災害時の支払いは「現金かキャッシュレスか」では決まらない|今夜つくる3層の支払い継続カード

停電の夜、スマホの電池が残っていても、支払いができるとは限りません。店のPOS、通信、決済会社の承認、ATM、釣り銭。そのどれが止まっているかで、使える手段は変わります。備えるべきなのは「現金をいくら持つか」だけではなく、同じ原因で一緒に止まらない支払い手段を、生活場面ごとに二つ残すことです。
1. 支払いが止まる理由を3層に分ける
一つ目は手元です。財布、現金、物理カード、スマホ、充電器、暗証番号を正規の方法で確認できる人など、自分や家族が直接管理するものを指します。二つ目は店頭で、店舗の営業、レジ、通信回線、釣り銭、店員の運用が含まれます。三つ目は接続で、携帯回線、決済サービス、銀行、ATM、本人確認、各社の障害情報などです。
スマホ決済は電池が切れれば使えませんが、充電できてもレジや接続先が止まれば決済できません。現金も、店が閉まっている、釣り銭が足りない、高額紙幣を受けにくいといった弱点があります。「スマホか現金か」の二択にせず、どの層が弱いかを確認します。
- 手元:現金、物理カード、スマホ、充電器
- 店頭:営業、レジ、通信、釣り銭
- 接続:回線、決済会社、銀行、ATM
2. 今夜30分で支払い継続カードをつくる
紙一枚に、よく行く店を三つ、その店で使える支払い手段を二つずつ、それぞれが止まる条件を一つずつ、公式の障害情報を確認する場所を書きます。スーパー、薬局、交通や給油など、数日間の生活で優先度が高い場面から始めます。
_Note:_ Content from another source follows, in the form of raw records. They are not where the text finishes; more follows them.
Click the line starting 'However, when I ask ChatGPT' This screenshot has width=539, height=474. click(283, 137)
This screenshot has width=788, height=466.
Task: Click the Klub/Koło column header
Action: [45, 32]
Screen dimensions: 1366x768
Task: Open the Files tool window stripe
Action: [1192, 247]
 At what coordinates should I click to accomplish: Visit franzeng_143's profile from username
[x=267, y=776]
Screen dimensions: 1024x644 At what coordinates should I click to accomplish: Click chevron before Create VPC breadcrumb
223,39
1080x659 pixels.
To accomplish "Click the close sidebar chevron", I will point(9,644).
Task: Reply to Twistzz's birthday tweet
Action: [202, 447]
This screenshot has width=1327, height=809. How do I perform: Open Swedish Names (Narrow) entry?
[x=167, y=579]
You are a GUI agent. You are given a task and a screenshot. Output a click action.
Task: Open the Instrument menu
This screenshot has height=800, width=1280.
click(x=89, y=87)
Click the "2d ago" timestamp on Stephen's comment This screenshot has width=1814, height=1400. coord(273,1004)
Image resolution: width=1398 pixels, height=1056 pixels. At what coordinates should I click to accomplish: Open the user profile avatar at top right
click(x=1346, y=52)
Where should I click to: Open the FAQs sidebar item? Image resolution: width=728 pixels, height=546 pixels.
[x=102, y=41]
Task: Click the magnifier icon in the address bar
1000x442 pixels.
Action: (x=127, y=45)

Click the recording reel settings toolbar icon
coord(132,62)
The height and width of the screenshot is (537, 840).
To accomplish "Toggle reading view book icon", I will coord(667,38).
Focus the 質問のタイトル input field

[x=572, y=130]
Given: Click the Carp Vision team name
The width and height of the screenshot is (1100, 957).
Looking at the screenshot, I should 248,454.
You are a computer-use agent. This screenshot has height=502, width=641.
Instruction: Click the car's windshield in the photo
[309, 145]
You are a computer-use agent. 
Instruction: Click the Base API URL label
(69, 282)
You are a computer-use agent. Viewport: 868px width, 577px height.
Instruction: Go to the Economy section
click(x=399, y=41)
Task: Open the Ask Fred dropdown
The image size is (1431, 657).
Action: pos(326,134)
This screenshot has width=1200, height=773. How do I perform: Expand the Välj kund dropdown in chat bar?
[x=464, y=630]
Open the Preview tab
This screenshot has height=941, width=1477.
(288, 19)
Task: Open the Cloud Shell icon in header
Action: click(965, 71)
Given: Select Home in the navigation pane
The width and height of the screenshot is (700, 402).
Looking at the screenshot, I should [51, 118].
大切なのは、二つの手段が同じ故障点を共有しないことです。同じスマホと同じ通信回線に依存する二種類のコード決済では、端末故障や圏外への備えになりません。物理カード、少額の細かい現金、充電方法、別の店舗など、止まる理由が重ならない代替を選びます。
- よく行く店を三つ選ぶ
- 二つの支払い経路と停止条件を書く
- 公式の障害情報を確認する場所を決める
3. 見落としやすい四つの停止点
スマホの電池は、モバイルバッテリーの残量、ケーブルの場所、家族内の利用優先順位まで確認します。店頭では、停電時の営業方法、レジ、釣り銭が店ごとに違います。細かい現金が役立つ場面はありますが、開店していることが前提です。
ATMは営業時間、停電、通信、現金補充の状況で止まります。復旧直後には決済結果の表示が遅れる場合もあるため、レシート、店名、時刻を残し、同じ支払いを慌てて繰り返さないようにします。SNSの断片より、銀行・決済事業者・店舗の公式案内を優先します。
- スマホの電池と充電手段
- 店舗のレジと釣り銭
- ATMと口座アクセス
- 復旧直後の二重決済
4. 家族で共有し、生活の変化に合わせて直す
家族がいる場合は、現金、物理カード、充電器を置く場所、誰が何を持ち出すか、連絡が取れないときに試す店や経路を共有します。暗証番号や口座情報そのものを紙に残す必要はありません。目的は秘密を集めることではなく、支払い手段が一人に集中する状態を避けることです。
スマホの買い替え、カード更新、引っ越し、近所の店の変化で、支払い継続カードは古くなります。季節の変わり目やカード更新時に5分だけ見直し、同じ故障点に偏った経路がないかを直してください。
よくある質問
災害用の現金はいくら必要ですか?
一律の正解はありません。家族構成、避難先までの距離、必要な薬、交通手段、普段使う店によって変わります。まず数日間に必要な支払い場面を挙げ、細かく支払える形と別経路を検討します。
コード決済を二つ入れておけば安心ですか?
同じスマホ、同じ回線、同じ銀行口座などに依存している場合、同じ原因で一緒に止まることがあります。物理カードや少額現金、別の店など、停止条件が重ならない経路を組み合わせます。
復旧後に決済結果が分からないときはどうしますか?
その場で同じ操作を繰り返さず、レシート、店名、時刻、決済履歴を確認します。銀行・決済事業者・店舗の公式案内を優先し、必要に応じて正規の窓口へ問い合わせます。